Still, today I feel very good. That nice ache-yness that comes from doing some hard work or from doing curls. It's a funny thing--the sort of stereotype at a gym is that the men love to do the bench pressing and the curls. For some reason they are seen as the epitome of masculinity or some such; this stereotype holds to such a degree that you often see men with huge biceps and pecs and, say, no quads to speak of. I used to think this was all just sort of culturally created--and that may still be the case--but I will say that after doing curls and bench pressing some yesterday, my entire musculature feels different today. I recognize how much I use my chest muscles, and my arm muscles. That sounds silly perhaps.

Thing is, one of the things that may be happening with the relationship between exercise and my body image is that I may not even be toning up much, really--but I carry myself differently. Shoulders back. Standing straighter. Sure, I have a little belly, but I just put it out there, rather than trying to hide it by slouching and such. And the weights help me to change the way I stand, I think--even a moderate increase in strength makes me feel like walking taller and the like. I know I've learned this lesson before...but I keep forgetting. When I exercise harder, I just feel better. I have to keep it within moderate levels, I think, or I start to get sort of habitually tired, but in general harder workouts mean feeling better.

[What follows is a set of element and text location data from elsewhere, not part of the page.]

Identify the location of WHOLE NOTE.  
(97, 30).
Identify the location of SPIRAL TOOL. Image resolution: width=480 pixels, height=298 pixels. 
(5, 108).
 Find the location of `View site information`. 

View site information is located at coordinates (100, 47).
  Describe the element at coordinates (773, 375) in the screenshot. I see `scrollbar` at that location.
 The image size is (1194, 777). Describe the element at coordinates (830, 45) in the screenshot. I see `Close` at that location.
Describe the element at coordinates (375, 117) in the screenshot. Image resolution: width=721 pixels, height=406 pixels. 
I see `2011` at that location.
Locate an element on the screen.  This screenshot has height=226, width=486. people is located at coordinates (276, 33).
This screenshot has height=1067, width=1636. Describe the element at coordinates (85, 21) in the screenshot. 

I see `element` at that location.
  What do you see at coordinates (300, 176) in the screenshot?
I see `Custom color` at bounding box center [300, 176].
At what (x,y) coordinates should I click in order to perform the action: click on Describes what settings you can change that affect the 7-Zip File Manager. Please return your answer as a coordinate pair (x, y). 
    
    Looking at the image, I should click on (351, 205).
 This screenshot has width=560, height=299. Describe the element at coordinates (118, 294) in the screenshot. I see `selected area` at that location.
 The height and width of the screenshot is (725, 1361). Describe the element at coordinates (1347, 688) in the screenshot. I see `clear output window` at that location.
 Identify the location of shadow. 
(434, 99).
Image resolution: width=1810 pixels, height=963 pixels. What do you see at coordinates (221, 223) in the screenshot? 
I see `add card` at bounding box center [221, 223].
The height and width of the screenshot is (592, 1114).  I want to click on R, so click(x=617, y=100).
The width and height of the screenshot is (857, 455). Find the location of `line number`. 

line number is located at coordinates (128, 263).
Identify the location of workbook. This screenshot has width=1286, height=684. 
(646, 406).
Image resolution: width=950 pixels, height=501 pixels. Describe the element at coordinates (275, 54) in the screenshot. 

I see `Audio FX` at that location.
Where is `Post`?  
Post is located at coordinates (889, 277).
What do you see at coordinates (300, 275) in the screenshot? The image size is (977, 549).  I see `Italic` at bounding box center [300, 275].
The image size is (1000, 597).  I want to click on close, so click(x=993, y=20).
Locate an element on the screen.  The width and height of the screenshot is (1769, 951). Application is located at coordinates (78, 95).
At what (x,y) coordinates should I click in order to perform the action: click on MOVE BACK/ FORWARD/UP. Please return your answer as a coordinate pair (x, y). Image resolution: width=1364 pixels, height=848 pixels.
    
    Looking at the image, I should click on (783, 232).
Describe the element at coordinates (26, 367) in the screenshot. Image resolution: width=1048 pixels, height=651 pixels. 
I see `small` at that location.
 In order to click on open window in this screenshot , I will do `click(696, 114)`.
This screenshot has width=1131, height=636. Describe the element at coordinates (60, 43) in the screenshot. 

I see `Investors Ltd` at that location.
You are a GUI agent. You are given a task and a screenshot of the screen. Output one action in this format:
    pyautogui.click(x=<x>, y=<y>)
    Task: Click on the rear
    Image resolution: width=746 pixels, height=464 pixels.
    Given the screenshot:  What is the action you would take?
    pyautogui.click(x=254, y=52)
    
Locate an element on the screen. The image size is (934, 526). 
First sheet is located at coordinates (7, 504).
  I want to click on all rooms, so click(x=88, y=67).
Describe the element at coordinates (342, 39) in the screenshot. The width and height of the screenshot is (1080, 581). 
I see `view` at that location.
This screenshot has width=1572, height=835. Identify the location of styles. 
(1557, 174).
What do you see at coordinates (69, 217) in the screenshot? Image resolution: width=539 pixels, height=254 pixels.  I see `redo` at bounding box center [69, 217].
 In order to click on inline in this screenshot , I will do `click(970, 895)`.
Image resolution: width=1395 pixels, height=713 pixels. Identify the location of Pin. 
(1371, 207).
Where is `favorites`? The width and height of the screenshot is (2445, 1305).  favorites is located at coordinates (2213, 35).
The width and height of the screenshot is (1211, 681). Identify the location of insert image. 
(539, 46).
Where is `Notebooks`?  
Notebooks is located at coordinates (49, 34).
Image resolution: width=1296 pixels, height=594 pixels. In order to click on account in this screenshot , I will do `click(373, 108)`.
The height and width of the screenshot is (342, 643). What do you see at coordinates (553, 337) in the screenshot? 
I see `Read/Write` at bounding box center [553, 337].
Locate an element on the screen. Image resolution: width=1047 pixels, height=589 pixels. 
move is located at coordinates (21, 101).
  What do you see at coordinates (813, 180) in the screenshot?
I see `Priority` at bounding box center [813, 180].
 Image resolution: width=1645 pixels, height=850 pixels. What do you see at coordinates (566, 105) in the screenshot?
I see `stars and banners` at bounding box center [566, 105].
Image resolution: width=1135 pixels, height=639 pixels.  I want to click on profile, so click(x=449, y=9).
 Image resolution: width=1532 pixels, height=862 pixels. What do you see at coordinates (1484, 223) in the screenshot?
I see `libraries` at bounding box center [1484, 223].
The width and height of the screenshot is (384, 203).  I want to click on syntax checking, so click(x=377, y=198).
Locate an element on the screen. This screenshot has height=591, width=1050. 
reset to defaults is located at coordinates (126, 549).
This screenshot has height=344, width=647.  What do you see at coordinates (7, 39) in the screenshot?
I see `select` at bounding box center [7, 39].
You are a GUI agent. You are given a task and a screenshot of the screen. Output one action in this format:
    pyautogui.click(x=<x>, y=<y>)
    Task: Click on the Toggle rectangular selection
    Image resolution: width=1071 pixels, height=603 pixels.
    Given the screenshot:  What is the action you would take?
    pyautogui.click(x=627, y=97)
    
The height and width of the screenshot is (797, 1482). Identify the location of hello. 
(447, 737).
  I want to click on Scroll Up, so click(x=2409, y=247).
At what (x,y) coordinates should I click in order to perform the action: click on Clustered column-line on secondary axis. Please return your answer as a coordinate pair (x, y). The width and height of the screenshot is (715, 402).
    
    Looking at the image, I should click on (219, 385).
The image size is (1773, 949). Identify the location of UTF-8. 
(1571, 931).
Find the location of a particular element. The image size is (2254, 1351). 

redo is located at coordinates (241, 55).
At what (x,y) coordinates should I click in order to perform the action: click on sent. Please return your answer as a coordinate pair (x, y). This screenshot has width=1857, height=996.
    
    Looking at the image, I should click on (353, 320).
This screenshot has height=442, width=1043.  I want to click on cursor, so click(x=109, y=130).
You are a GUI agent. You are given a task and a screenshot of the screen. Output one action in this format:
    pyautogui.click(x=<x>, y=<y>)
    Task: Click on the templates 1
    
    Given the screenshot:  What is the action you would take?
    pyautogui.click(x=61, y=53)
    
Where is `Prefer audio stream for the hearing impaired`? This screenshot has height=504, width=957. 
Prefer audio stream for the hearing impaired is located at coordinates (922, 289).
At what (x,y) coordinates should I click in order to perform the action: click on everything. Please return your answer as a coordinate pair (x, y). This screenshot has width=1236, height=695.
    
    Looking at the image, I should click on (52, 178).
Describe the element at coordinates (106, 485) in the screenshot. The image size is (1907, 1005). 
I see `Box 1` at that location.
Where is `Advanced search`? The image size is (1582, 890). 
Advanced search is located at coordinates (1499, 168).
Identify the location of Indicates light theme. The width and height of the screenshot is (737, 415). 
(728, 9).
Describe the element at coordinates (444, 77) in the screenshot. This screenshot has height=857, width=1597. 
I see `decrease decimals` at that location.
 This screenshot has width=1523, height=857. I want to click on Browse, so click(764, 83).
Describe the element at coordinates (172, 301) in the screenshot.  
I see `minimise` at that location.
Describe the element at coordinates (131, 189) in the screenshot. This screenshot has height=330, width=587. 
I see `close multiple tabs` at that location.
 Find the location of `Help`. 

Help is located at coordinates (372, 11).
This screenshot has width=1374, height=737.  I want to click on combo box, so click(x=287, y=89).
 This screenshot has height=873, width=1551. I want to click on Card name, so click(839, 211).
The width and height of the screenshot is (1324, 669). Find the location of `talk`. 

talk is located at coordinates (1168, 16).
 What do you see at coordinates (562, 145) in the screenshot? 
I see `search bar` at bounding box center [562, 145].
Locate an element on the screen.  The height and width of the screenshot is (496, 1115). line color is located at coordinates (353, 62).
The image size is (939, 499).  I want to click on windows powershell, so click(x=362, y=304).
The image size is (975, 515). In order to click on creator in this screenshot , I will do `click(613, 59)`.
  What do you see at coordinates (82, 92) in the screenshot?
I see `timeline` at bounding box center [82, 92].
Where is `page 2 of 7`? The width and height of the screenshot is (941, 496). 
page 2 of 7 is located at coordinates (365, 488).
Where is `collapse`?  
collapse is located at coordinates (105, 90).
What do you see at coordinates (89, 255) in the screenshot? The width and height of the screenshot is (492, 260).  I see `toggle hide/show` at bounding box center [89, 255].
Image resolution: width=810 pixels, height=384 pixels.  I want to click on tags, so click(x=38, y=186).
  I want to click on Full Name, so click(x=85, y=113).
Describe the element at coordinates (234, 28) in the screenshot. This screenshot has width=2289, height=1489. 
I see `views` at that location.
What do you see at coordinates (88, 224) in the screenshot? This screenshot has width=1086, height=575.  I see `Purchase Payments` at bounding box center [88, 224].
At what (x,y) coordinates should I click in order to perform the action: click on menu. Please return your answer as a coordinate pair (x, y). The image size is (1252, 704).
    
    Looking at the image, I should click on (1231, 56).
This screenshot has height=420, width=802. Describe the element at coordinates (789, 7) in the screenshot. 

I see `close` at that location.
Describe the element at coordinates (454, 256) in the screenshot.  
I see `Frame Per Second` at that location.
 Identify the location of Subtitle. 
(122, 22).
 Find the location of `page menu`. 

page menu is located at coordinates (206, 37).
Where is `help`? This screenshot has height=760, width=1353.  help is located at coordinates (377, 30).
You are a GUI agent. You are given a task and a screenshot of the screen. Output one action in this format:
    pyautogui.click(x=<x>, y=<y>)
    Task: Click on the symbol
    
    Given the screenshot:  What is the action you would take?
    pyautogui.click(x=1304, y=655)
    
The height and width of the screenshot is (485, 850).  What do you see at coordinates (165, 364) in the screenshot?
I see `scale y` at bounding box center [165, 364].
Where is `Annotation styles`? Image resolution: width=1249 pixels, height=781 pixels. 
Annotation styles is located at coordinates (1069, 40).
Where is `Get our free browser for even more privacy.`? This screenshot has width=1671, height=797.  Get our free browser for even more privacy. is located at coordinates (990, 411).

Now, I've been working out regularly--but I've been focusing pretty much only on cardio for a few months now. And it's the weights that actually make me feel like I'm getting into better shape, though I know intellecutally both weights and cardio are doing the trick. And, of course, they aren't mutually exclusive--I can increase the resistance on the stationary bike to the point that my muscles really feel it...and I do sometimes. But there's something about freeweights--whether it's just a gym culture thing (I did take one weight training class in high school, for which I'm pretty grateful, actually; I know my way around the freeweights, at least, and some of the basic exercises and traps people get caught up in) or not.